Parler à un cheval
Avec Yaya* nous allons, parfois, voir les chevaux. Lorsque, dans leur enclos, ils avancent la tête au-dessus (ou au-dessous) de la barrière, elle tend illico les bras vers sa môman en poussant de petits gémissements. Mais une étreinte, trois mots, et elle regarde à nouveau - cette fois-ci de haut - ces étranges animaux à l'encolure mobile et à la gueule si impressionnante qu'on croirait qu'elle est faite pour donner des coups de battoir aux petits z'enfants ou pour leur ratatiner le crâne.
Le jour de Pâques, ce bel Alezan foncé ou "brûlé", qu'il me plaît d'appeler Choco, nous a captivés un moment à son retour de ballade.
"Pour parler à un cheval, il n’y a pas besoin de mots.
C’est une étreinte charnelle qui alimente nos rêves."
Bartabas **
Longuement, consciencieusement, sa cavalière lui massait les avants-bras. Tellement important de récupérer après l'effort ! De ses deux paumes, elle lui enserrait les muscles, puis ses pouces remontaient en cercles, pénétrant l'épaisseur du cuir, apaisant l'animal. Certainement cherchait-elle les points de tensions, les froissements de muscles ou les éventuelles petites foulures. Mais il sautait aux yeux qu'elle créait en même temps, avec Choco, un lien privilégié. Une relation où le donner et le recevoir sont intimement liés, où l'animal est pleinement considéré !
Et pour moi, simple spectatrice,
ce beau moment restera longtemps dans ma mémoire.
Comme je me souviens, parfaitement, de ce jour à Bois Mignon où, après le déjeuner, je demandais :
- Il est parti Pépé ?
- Oui, répondit Mémé Alice, il est en train de passer le harnais aux chevaux pour aller labourer dans un champ, après la Sablière.
J'étais curieuse; je voulais voir ce qu'était le harnais, comment les hommes le passaient aux chevaux. Mais en même temps j'étais peureuse. Les adultes ne disaient-ils pas qu'il fallait se méfier, ne jamais, au grand risque d'une ruade, rester à l'arrière des bêtes !
Pépé était parfois irascible : "C'est pas la place d'une gamine ici !" tonna-t-il, lorsque, le harnais à la main, il m'aperçut dans les parages.
* Inutile de préciser qui est la demoiselle qui court vers ses vingt mois !
** "Bartabas, roman" de Jérôme Garcin
Commentaires
Pour prolonger ta citation de Bartabas:
“Mon néant, pour un cheval.”
(André Velter)
Une belle sortie pour rendre visite à un animal fascinant et intelligent ! J’imagine aisément la petite demoiselle regardant, serrée contre sa maman, ce “monstre”. Je suis toujours en interrogation devant les pattes des chevaux surtout quand il s’agit de les dessiner. Bises et bonne semaine !

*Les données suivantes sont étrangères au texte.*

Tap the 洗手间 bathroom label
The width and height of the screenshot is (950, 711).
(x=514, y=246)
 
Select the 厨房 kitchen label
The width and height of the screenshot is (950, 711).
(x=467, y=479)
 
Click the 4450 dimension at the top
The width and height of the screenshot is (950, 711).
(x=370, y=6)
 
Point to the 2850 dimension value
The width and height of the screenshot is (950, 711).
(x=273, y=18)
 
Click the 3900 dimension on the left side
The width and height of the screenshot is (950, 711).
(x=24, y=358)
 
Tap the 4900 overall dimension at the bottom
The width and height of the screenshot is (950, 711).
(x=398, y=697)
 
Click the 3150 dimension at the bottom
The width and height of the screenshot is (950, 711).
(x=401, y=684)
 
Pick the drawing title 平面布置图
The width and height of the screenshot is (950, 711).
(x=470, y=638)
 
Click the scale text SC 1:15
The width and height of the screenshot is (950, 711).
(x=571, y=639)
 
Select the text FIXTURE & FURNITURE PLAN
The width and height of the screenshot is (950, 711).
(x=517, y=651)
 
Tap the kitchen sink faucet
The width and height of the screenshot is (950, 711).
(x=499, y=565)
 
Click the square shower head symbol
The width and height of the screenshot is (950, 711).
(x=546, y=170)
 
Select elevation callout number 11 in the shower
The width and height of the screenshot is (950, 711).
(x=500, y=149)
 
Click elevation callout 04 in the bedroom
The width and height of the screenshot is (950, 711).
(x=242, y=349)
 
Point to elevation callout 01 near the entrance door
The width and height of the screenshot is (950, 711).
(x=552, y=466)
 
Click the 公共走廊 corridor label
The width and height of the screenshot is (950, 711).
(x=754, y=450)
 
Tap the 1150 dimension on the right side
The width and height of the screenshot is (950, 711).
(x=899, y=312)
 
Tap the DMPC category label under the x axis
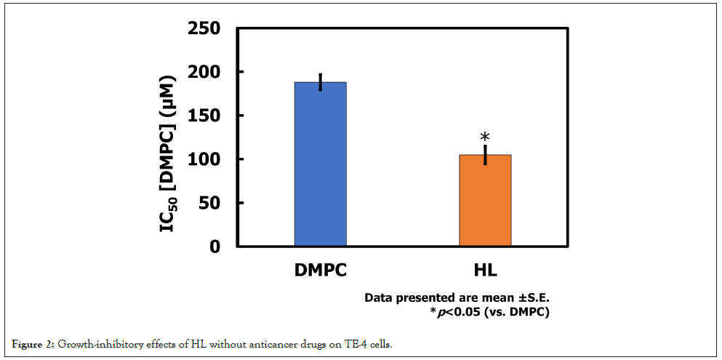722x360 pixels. tap(320, 271)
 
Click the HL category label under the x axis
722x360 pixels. tap(485, 271)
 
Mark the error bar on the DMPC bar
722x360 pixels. tap(321, 82)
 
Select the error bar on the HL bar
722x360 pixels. tap(485, 155)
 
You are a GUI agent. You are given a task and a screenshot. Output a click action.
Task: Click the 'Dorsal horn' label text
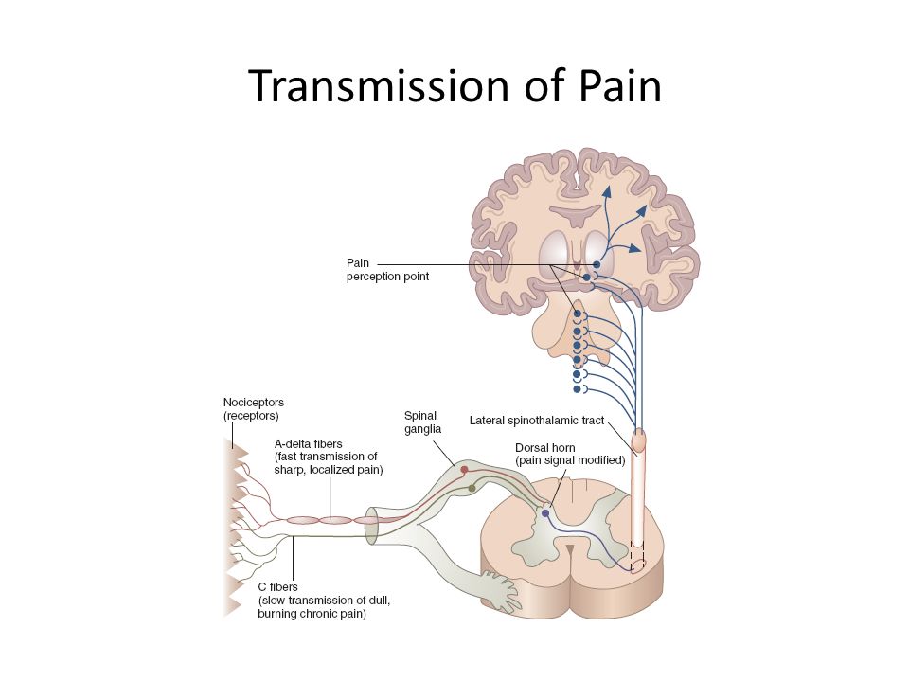544,447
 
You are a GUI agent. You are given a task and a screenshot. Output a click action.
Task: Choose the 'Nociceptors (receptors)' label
251,408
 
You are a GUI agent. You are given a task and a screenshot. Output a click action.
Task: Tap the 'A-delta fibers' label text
307,443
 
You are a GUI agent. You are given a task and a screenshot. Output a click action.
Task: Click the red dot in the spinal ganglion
464,469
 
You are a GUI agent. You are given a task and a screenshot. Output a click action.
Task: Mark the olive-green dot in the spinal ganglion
472,488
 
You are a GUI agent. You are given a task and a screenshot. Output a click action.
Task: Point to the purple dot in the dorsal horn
544,513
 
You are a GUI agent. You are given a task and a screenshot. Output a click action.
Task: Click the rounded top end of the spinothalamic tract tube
640,440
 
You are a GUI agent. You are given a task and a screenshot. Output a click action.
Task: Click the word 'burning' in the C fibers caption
280,614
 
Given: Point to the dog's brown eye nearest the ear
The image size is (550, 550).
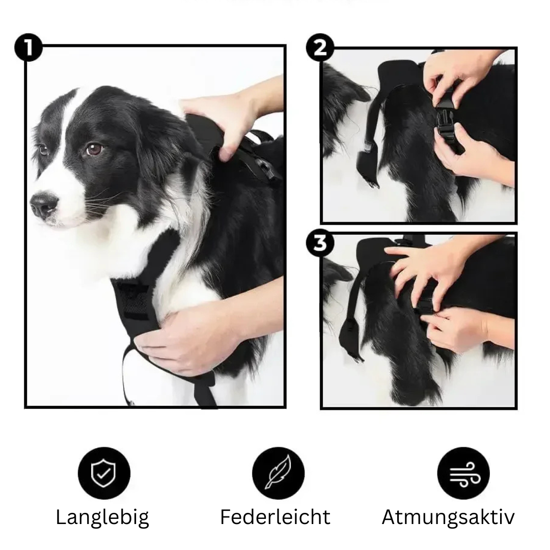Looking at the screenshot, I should coord(94,149).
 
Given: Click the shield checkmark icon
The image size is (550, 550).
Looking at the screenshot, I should coord(104,473).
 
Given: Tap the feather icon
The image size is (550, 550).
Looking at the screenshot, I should coord(278,473).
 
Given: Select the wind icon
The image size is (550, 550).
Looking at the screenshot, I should coord(463,473).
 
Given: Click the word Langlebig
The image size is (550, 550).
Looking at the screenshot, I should coord(102,517).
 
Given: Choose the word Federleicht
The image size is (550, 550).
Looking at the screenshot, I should coord(275,517).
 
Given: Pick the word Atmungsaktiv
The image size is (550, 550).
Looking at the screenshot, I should coord(448,517).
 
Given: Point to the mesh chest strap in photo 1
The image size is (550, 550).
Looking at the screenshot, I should coord(133,300).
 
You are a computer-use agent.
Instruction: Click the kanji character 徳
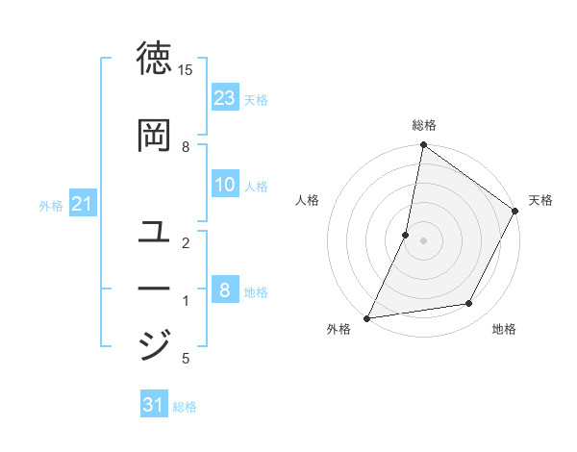click(x=155, y=59)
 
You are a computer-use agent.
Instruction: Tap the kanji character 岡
click(x=155, y=136)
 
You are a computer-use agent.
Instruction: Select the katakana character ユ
click(x=155, y=232)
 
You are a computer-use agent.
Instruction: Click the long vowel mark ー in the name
click(x=155, y=289)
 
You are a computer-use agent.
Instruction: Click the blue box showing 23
click(x=225, y=97)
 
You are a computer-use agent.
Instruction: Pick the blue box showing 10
click(x=225, y=185)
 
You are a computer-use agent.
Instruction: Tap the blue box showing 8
click(x=225, y=289)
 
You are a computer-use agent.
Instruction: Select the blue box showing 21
click(x=82, y=204)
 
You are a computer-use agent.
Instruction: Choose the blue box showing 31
click(x=154, y=405)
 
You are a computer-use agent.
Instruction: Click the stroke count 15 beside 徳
click(x=186, y=70)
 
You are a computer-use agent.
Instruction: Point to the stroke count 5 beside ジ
click(x=186, y=359)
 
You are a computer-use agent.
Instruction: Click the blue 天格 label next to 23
click(x=256, y=99)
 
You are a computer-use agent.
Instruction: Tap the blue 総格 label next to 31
click(x=185, y=407)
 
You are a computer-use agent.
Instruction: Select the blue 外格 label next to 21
click(x=51, y=205)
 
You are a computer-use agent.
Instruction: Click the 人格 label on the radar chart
click(x=307, y=200)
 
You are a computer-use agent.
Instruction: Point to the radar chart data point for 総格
click(x=423, y=145)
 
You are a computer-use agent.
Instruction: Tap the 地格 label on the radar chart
click(x=504, y=329)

Je n’ai jamais connu de lien très fort avec un animal et je le regrette…mais j’imagine bien la petite se serrant contre sa maman, à la fois attirée et effrayée
Je reste étonné que l’homme ait fait du cheval un siège.
il y a quelques fois plus d’humanité dans le regard d’un cheval que dans celui de certains représentants de l’espèce sapiens.
Il ne te l’a pas dit mais Choco esquisse un pas de danse, pour remercier sa cavalière, et quand on danse, les pattes virevoltes…
jolie chronique tendre sur cet ami de l’homme. Merci pour le partage. Je t’embrasse Lily.
Mélange d’admiration et de crainte devant, et surtout derrière! ce bel animal capable d’aimer, de danser, travailler…
Ton billet me rappelle que j’ai toujours voulu lire le roman de Nicholas Evans “L’homme qui murmurait à l’oreille des chevaux”. (En passant, l’illusion optique dont tu parles - pour les pattes avant - je ne l’avais pas remarquée du tout avant de te lire. Ce qui semble confirmer l’idée que tant de choses - sont une question de perspective et de point de vue).
Ce sont des animaux magnifiques, de merveilleux compagnons.
J’adore cette photo!
Jolie petite Yaya qui avait besoin de l’ amour qui rassure…trop mignon..et tellement vrai..:-))
Je retrouve dans ton billet un épisode du film ” Japlou ” que j’ ai beaucoup aimé…Quand on aime , on doit échanger tant de choses ,
entre autre l’ attention qui est un petit moteur essentiel pour l’ osmose entre deux êtres …Comme j’ aime quand ce sont les animaux qui nous permettent l’ apprentissage de la vie…et cela à tous les âges..!!